- [SOURCE DATA]
= Beginning of Section =

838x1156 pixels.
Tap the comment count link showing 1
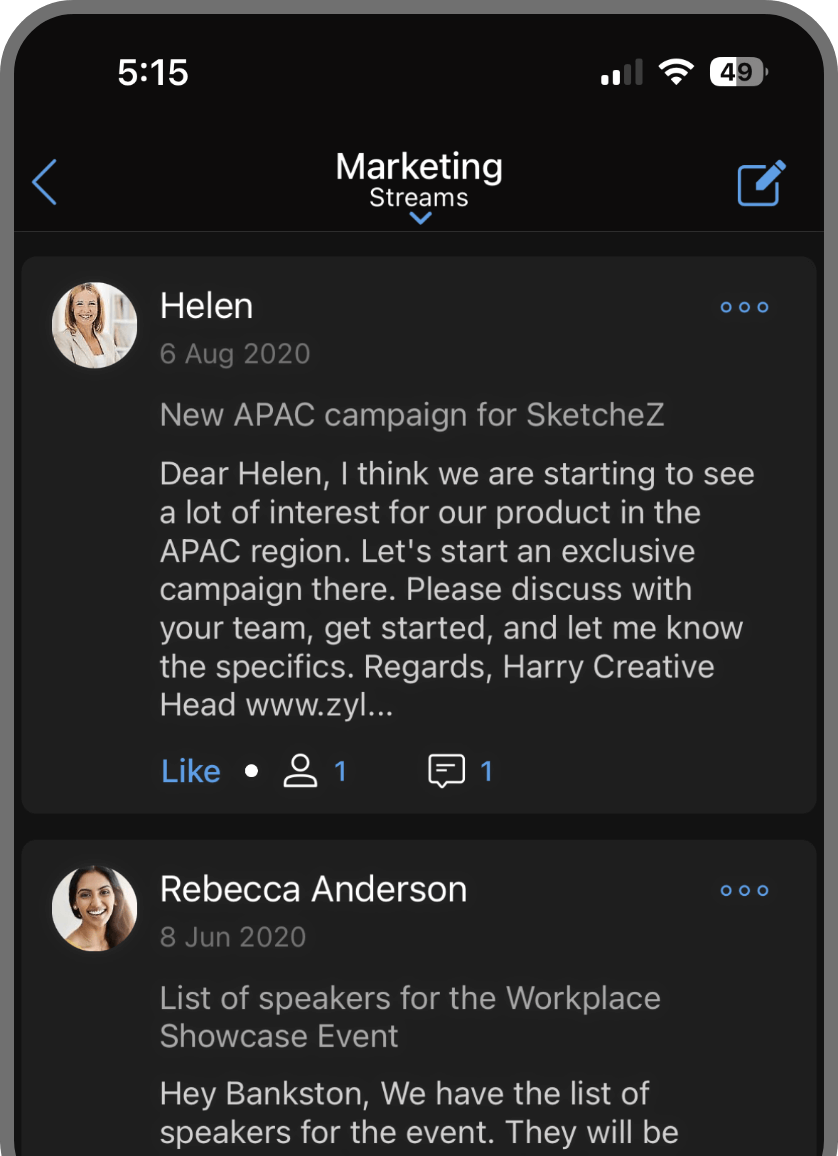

= End of Section =
= Beginning of Section =

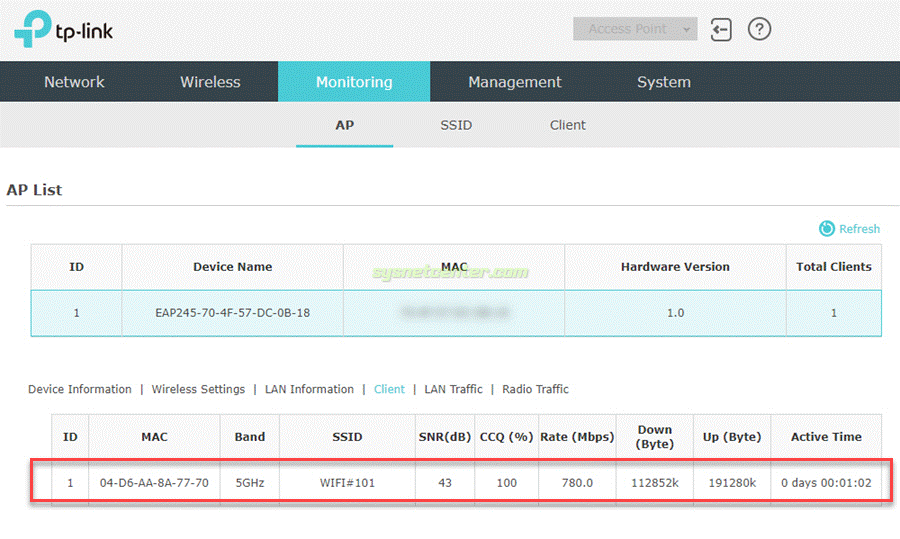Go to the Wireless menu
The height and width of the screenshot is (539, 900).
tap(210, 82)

= End of Section =

- [WHAT YOU SHOULD DO] Reproducing the whole listing above is not the task. Copy exactly only the lines from the one with "838x1156 pixels." to the one with "Tap the comment count link showing 1", both kept.

- [THE ANSWER]
838x1156 pixels.
Tap the comment count link showing 1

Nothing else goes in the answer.